### JOB
Reproduce the lines below character for character, keeping every line in its original order.

_____

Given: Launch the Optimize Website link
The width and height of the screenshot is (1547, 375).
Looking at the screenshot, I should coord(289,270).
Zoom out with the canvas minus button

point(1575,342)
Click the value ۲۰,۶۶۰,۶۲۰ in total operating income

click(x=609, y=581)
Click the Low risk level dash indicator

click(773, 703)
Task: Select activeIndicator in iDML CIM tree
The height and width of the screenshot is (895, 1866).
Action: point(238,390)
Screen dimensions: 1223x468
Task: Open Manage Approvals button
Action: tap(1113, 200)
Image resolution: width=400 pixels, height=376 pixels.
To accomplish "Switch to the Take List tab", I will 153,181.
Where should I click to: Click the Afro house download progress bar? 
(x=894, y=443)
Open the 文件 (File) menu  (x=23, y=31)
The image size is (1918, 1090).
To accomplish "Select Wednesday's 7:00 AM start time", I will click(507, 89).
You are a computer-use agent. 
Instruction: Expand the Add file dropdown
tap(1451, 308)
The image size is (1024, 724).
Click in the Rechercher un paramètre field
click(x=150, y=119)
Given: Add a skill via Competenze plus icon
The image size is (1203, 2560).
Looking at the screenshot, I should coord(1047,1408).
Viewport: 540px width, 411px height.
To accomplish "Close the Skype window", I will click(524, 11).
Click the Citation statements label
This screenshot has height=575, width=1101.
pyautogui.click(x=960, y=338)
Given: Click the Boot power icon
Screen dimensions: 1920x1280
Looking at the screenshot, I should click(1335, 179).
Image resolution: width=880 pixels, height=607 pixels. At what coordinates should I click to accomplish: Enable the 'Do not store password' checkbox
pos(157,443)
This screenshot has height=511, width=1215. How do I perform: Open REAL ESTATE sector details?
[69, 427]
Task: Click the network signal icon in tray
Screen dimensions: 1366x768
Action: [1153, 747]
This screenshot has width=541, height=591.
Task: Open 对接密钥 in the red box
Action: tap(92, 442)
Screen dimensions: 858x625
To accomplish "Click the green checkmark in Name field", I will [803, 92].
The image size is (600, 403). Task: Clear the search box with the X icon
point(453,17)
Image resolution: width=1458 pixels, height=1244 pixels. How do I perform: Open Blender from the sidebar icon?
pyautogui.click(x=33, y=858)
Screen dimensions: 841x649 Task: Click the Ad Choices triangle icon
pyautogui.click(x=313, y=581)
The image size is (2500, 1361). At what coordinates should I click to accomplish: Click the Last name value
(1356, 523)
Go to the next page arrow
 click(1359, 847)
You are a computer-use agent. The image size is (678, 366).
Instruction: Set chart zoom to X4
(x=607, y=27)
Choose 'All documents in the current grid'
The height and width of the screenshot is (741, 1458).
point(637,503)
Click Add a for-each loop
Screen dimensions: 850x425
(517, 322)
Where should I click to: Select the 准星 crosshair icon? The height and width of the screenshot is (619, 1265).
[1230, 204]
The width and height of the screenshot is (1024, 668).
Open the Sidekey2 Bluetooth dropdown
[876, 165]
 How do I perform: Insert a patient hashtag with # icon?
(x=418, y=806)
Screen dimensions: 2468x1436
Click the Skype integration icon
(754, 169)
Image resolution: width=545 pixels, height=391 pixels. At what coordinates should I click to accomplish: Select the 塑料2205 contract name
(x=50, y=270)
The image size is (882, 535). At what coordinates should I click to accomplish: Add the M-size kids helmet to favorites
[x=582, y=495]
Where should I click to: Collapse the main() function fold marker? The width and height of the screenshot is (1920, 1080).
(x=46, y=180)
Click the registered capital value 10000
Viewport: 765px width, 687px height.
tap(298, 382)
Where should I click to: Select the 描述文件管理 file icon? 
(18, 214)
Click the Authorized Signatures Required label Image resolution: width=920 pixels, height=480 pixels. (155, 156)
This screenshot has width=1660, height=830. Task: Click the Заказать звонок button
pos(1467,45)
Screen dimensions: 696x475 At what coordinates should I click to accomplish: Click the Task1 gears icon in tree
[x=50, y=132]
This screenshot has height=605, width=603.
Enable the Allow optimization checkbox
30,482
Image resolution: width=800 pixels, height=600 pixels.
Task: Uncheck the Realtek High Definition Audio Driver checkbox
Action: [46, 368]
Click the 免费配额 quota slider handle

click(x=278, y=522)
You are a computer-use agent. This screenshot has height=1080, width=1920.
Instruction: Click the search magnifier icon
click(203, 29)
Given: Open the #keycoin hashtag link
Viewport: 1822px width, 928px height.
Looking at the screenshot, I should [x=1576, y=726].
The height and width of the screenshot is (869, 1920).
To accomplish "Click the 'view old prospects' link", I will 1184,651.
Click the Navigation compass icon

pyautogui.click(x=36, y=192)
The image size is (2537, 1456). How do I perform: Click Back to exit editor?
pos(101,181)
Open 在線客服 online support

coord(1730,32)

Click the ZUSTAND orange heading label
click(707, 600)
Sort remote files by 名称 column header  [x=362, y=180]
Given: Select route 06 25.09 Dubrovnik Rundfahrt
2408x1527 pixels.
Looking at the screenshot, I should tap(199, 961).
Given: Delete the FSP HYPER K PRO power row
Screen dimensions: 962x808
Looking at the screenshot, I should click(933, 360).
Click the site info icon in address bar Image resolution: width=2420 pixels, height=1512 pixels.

_____

### CORRECT OUTPUT
Given: Launch the Optimize Website link
The width and height of the screenshot is (1547, 375).
Looking at the screenshot, I should coord(289,270).
Zoom out with the canvas minus button

point(1575,342)
Click the value ۲۰,۶۶۰,۶۲۰ in total operating income

click(x=609, y=581)
Click the Low risk level dash indicator

click(773, 703)
Task: Select activeIndicator in iDML CIM tree
The height and width of the screenshot is (895, 1866).
Action: point(238,390)
Screen dimensions: 1223x468
Task: Open Manage Approvals button
Action: tap(1113, 200)
Image resolution: width=400 pixels, height=376 pixels.
To accomplish "Switch to the Take List tab", I will 153,181.
Where should I click to: Click the Afro house download progress bar? 
(x=894, y=443)
Open the 文件 (File) menu  (x=23, y=31)
The image size is (1918, 1090).
To accomplish "Select Wednesday's 7:00 AM start time", I will click(507, 89).
You are a computer-use agent. 
Instruction: Expand the Add file dropdown
tap(1451, 308)
The image size is (1024, 724).
Click in the Rechercher un paramètre field
click(x=150, y=119)
Given: Add a skill via Competenze plus icon
The image size is (1203, 2560).
Looking at the screenshot, I should coord(1047,1408).
Viewport: 540px width, 411px height.
To accomplish "Close the Skype window", I will click(524, 11).
Click the Citation statements label
This screenshot has height=575, width=1101.
pyautogui.click(x=960, y=338)
Given: Click the Boot power icon
Screen dimensions: 1920x1280
Looking at the screenshot, I should click(1335, 179).
Image resolution: width=880 pixels, height=607 pixels. At what coordinates should I click to accomplish: Enable the 'Do not store password' checkbox
pos(157,443)
This screenshot has height=511, width=1215. How do I perform: Open REAL ESTATE sector details?
[69, 427]
Task: Click the network signal icon in tray
Screen dimensions: 1366x768
Action: [1153, 747]
This screenshot has width=541, height=591.
Task: Open 对接密钥 in the red box
Action: tap(92, 442)
Screen dimensions: 858x625
To accomplish "Click the green checkmark in Name field", I will [803, 92].
The image size is (600, 403). Task: Clear the search box with the X icon
point(453,17)
Image resolution: width=1458 pixels, height=1244 pixels. How do I perform: Open Blender from the sidebar icon?
pyautogui.click(x=33, y=858)
Screen dimensions: 841x649 Task: Click the Ad Choices triangle icon
pyautogui.click(x=313, y=581)
The image size is (2500, 1361). At what coordinates should I click to accomplish: Click the Last name value
(1356, 523)
Go to the next page arrow
 click(1359, 847)
You are a computer-use agent. The image size is (678, 366).
Instruction: Set chart zoom to X4
(x=607, y=27)
Choose 'All documents in the current grid'
The height and width of the screenshot is (741, 1458).
point(637,503)
Click Add a for-each loop
Screen dimensions: 850x425
(517, 322)
Where should I click to: Select the 准星 crosshair icon? The height and width of the screenshot is (619, 1265).
[1230, 204]
The width and height of the screenshot is (1024, 668).
Open the Sidekey2 Bluetooth dropdown
[876, 165]
 How do I perform: Insert a patient hashtag with # icon?
(x=418, y=806)
Screen dimensions: 2468x1436
Click the Skype integration icon
(754, 169)
Image resolution: width=545 pixels, height=391 pixels. At what coordinates should I click to accomplish: Select the 塑料2205 contract name
(x=50, y=270)
The image size is (882, 535). At what coordinates should I click to accomplish: Add the M-size kids helmet to favorites
[x=582, y=495]
Where should I click to: Collapse the main() function fold marker? The width and height of the screenshot is (1920, 1080).
(x=46, y=180)
Click the registered capital value 10000
Viewport: 765px width, 687px height.
tap(298, 382)
Where should I click to: Select the 描述文件管理 file icon? 
(18, 214)
Click the Authorized Signatures Required label Image resolution: width=920 pixels, height=480 pixels. (155, 156)
This screenshot has width=1660, height=830. Task: Click the Заказать звонок button
pos(1467,45)
Screen dimensions: 696x475 At what coordinates should I click to accomplish: Click the Task1 gears icon in tree
[x=50, y=132]
This screenshot has height=605, width=603.
Enable the Allow optimization checkbox
30,482
Image resolution: width=800 pixels, height=600 pixels.
Task: Uncheck the Realtek High Definition Audio Driver checkbox
Action: [46, 368]
Click the 免费配额 quota slider handle

click(x=278, y=522)
You are a computer-use agent. This screenshot has height=1080, width=1920.
Instruction: Click the search magnifier icon
click(203, 29)
Given: Open the #keycoin hashtag link
Viewport: 1822px width, 928px height.
Looking at the screenshot, I should [x=1576, y=726].
The height and width of the screenshot is (869, 1920).
To accomplish "Click the 'view old prospects' link", I will 1184,651.
Click the Navigation compass icon

pyautogui.click(x=36, y=192)
The image size is (2537, 1456). How do I perform: Click Back to exit editor?
pos(101,181)
Open 在線客服 online support

coord(1730,32)

Click the ZUSTAND orange heading label
click(707, 600)
Sort remote files by 名称 column header  [x=362, y=180]
Given: Select route 06 25.09 Dubrovnik Rundfahrt
2408x1527 pixels.
Looking at the screenshot, I should tap(199, 961).
Given: Delete the FSP HYPER K PRO power row
Screen dimensions: 962x808
Looking at the screenshot, I should click(933, 360).
Click the site info icon in address bar Image resolution: width=2420 pixels, height=1512 pixels.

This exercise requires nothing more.